Biografia examina vida do historiador Eric Hobsbawm, ídolo da esquerda
Intelectual se equilibrou entre o brilho intelectual e a defesa do indefensável
Já avançava por mais de 200 páginas do caudaloso livro do acadêmico inglês Richard J. Evans quando fui atropelado por um trecho: “Em junho (de 1950), Muriel admitiu que tinha um amante; mas nem assim Eric se sentiu magoado; ficou mais preocupado pelo homem não ser membro do Partido Comunista do que com o adultério da esposa”. O marido traído é Eric Hobsbawm, um dos mais influentes intelectuais do século XX e dono de uma trajetória tão fascinante que quase não cabe na biografia escrita por Evans. Eric Hobsbawm — Uma Vida na História retrata a longa jornada humana — o intelectual morreu em 2012, aos 95 anos — de uma personalidade genial envolta em grandes eventos do século passado. Uma existência também marcada, porém, por fragorosos enganos.
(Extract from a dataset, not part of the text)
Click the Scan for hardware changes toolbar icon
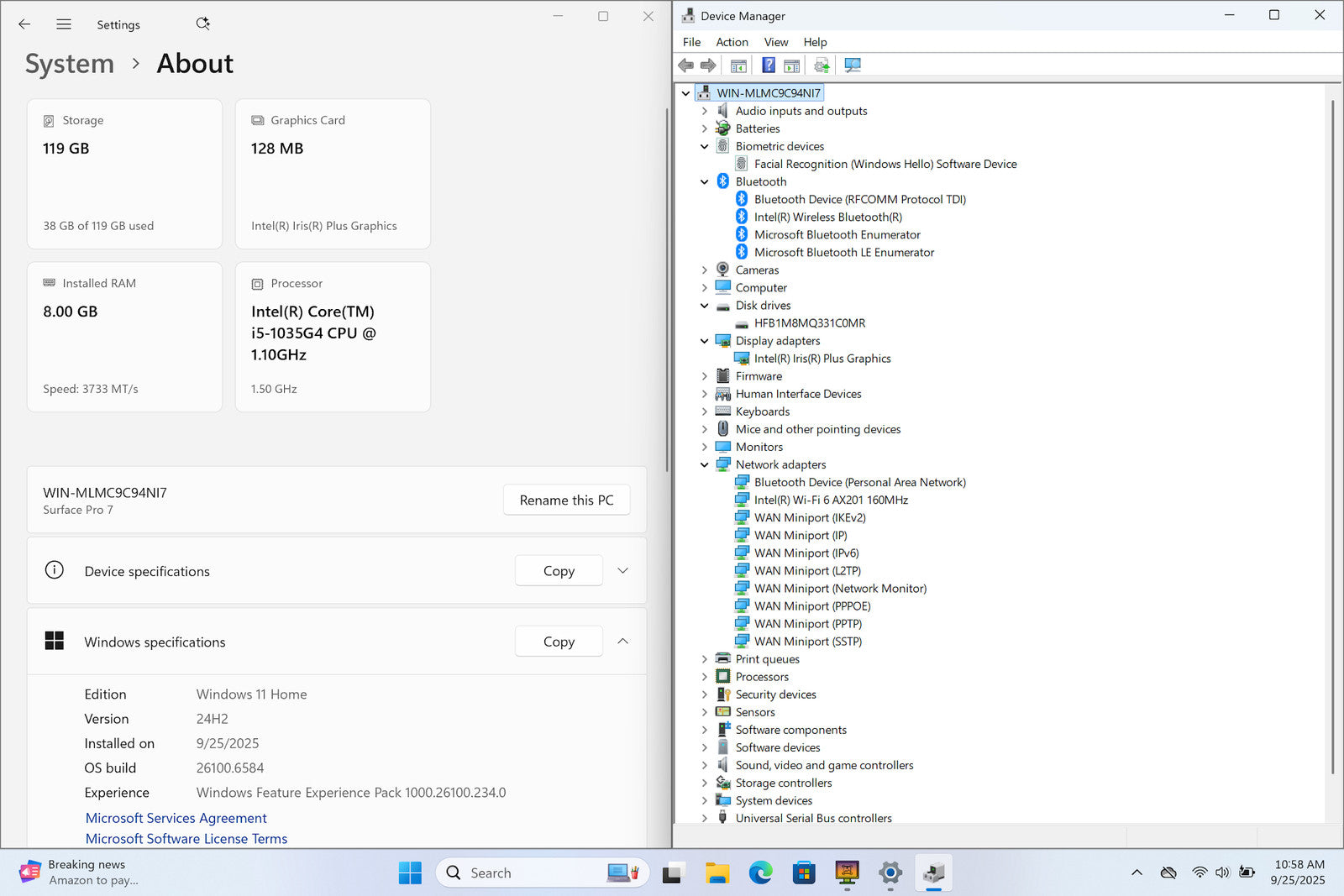Screen dimensions: 1344x896 point(853,65)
Nascido no Egito, em 1917, Hobsbawm viveu com sua família judia em Viena antes de mudar-se para Berlim. Encantou-se pelo comunismo em meio à ascensão nazista. E nunca mais abandonou suas convicções marxistas, substituindo a errática identidade familiar pelo aconchego promovido pelos companheiros de partido. Também transformou algumas de suas características pessoais, reveladas pelo título de um dos capítulos (“Feio como o pecado, mas que cabeça”), em algo charmoso. Como se nos dissesse que a pobreza da infância e sua pouco apreciada aparência foram sublimadas por sua erudição comunista. E foi nisso, um intelectual comunista, que Hobsbawm se transformou quando se instalou na Inglaterra, onde se formou em história, por Cambridge, serviu ao Exército durante a II Guerra e construiu uma vasta e respeitada obra. Ainda foi fundador de duas das mais importantes revistas acadêmicas de todos os tempos, a Past & Present e a New Left Review, por onde passaram autores fundamentais da historiografia marxista britânica, como Edward Thompson e Christopher Hill.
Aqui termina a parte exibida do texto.